- _What to produce_: Update the records below by replacing "radio button" with "option button" everywhere it appears, leaving everything else unchanged.

>> start

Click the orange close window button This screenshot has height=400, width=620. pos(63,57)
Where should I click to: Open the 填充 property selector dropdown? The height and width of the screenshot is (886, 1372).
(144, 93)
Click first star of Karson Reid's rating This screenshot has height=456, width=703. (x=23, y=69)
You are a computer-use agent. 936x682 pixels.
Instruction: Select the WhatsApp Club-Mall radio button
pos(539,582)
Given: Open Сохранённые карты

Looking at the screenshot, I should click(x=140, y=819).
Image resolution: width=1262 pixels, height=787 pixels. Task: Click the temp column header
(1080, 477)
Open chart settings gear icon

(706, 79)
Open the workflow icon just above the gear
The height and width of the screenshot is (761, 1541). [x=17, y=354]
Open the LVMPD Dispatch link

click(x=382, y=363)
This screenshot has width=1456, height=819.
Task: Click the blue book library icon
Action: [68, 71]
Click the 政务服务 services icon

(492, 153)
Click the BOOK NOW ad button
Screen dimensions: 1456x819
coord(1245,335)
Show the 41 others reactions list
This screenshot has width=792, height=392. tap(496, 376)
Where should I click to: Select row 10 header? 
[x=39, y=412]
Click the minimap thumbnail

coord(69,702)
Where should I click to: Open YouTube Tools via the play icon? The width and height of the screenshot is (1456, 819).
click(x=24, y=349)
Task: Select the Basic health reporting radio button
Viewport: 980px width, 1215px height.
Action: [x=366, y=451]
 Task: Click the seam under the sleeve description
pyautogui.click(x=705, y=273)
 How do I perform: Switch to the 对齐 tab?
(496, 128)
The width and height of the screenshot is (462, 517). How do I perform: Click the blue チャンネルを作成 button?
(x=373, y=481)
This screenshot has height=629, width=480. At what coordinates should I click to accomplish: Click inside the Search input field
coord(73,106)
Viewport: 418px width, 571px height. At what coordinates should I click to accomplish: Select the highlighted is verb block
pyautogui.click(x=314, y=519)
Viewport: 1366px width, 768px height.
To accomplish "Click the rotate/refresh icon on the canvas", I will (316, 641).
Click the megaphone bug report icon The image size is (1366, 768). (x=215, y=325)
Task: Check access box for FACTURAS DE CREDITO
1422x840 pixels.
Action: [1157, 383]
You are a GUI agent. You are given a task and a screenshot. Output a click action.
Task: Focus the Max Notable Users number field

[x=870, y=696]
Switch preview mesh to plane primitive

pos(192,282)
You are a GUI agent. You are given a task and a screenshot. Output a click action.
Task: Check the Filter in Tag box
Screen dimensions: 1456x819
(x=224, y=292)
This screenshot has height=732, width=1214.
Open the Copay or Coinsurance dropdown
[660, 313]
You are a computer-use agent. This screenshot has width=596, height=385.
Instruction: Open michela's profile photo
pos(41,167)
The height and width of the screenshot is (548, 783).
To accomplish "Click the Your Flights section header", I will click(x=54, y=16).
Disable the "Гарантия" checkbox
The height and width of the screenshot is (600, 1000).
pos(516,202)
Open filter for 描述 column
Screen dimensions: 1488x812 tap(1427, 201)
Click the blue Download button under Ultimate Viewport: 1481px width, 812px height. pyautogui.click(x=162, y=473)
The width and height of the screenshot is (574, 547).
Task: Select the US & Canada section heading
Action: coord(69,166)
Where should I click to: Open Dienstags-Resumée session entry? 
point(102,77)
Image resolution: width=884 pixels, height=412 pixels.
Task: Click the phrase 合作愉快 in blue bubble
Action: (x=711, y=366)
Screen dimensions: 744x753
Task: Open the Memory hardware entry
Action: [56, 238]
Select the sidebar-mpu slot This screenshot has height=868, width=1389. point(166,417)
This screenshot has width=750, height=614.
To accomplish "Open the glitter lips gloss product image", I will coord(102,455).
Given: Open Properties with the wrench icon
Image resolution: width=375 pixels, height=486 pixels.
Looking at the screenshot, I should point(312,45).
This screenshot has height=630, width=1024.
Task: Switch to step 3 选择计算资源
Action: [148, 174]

>> end

- _Answer to this exercise_:
Click the orange close window button This screenshot has height=400, width=620. pos(63,57)
Where should I click to: Open the 填充 property selector dropdown? The height and width of the screenshot is (886, 1372).
(144, 93)
Click first star of Karson Reid's rating This screenshot has height=456, width=703. (x=23, y=69)
You are a computer-use agent. 936x682 pixels.
Instruction: Select the WhatsApp Club-Mall option button
pos(539,582)
Given: Open Сохранённые карты

Looking at the screenshot, I should click(x=140, y=819).
Image resolution: width=1262 pixels, height=787 pixels. Task: Click the temp column header
(1080, 477)
Open chart settings gear icon

(706, 79)
Open the workflow icon just above the gear
The height and width of the screenshot is (761, 1541). [x=17, y=354]
Open the LVMPD Dispatch link

click(x=382, y=363)
This screenshot has width=1456, height=819.
Task: Click the blue book library icon
Action: [68, 71]
Click the 政务服务 services icon

(492, 153)
Click the BOOK NOW ad button
Screen dimensions: 1456x819
coord(1245,335)
Show the 41 others reactions list
This screenshot has width=792, height=392. tap(496, 376)
Where should I click to: Select row 10 header? 
[x=39, y=412]
Click the minimap thumbnail

coord(69,702)
Where should I click to: Open YouTube Tools via the play icon? The width and height of the screenshot is (1456, 819).
click(x=24, y=349)
Task: Select the Basic health reporting option button
Viewport: 980px width, 1215px height.
Action: [x=366, y=451]
 Task: Click the seam under the sleeve description
pyautogui.click(x=705, y=273)
 How do I perform: Switch to the 对齐 tab?
(496, 128)
The width and height of the screenshot is (462, 517). How do I perform: Click the blue チャンネルを作成 button?
(x=373, y=481)
This screenshot has height=629, width=480. At what coordinates should I click to accomplish: Click inside the Search input field
coord(73,106)
Viewport: 418px width, 571px height. At what coordinates should I click to accomplish: Select the highlighted is verb block
pyautogui.click(x=314, y=519)
Viewport: 1366px width, 768px height.
To accomplish "Click the rotate/refresh icon on the canvas", I will (316, 641).
Click the megaphone bug report icon The image size is (1366, 768). (x=215, y=325)
Task: Check access box for FACTURAS DE CREDITO
1422x840 pixels.
Action: [1157, 383]
You are a GUI agent. You are given a task and a screenshot. Output a click action.
Task: Focus the Max Notable Users number field

[x=870, y=696]
Switch preview mesh to plane primitive

pos(192,282)
You are a GUI agent. You are given a task and a screenshot. Output a click action.
Task: Check the Filter in Tag box
Screen dimensions: 1456x819
(x=224, y=292)
This screenshot has height=732, width=1214.
Open the Copay or Coinsurance dropdown
[660, 313]
You are a computer-use agent. This screenshot has width=596, height=385.
Instruction: Open michela's profile photo
pos(41,167)
The height and width of the screenshot is (548, 783).
To accomplish "Click the Your Flights section header", I will click(x=54, y=16).
Disable the "Гарантия" checkbox
The height and width of the screenshot is (600, 1000).
pos(516,202)
Open filter for 描述 column
Screen dimensions: 1488x812 tap(1427, 201)
Click the blue Download button under Ultimate Viewport: 1481px width, 812px height. pyautogui.click(x=162, y=473)
The width and height of the screenshot is (574, 547).
Task: Select the US & Canada section heading
Action: coord(69,166)
Where should I click to: Open Dienstags-Resumée session entry? 
point(102,77)
Image resolution: width=884 pixels, height=412 pixels.
Task: Click the phrase 合作愉快 in blue bubble
Action: (x=711, y=366)
Screen dimensions: 744x753
Task: Open the Memory hardware entry
Action: [56, 238]
Select the sidebar-mpu slot This screenshot has height=868, width=1389. point(166,417)
This screenshot has width=750, height=614.
To accomplish "Open the glitter lips gloss product image", I will coord(102,455).
Given: Open Properties with the wrench icon
Image resolution: width=375 pixels, height=486 pixels.
Looking at the screenshot, I should point(312,45).
This screenshot has height=630, width=1024.
Task: Switch to step 3 选择计算资源
Action: [148, 174]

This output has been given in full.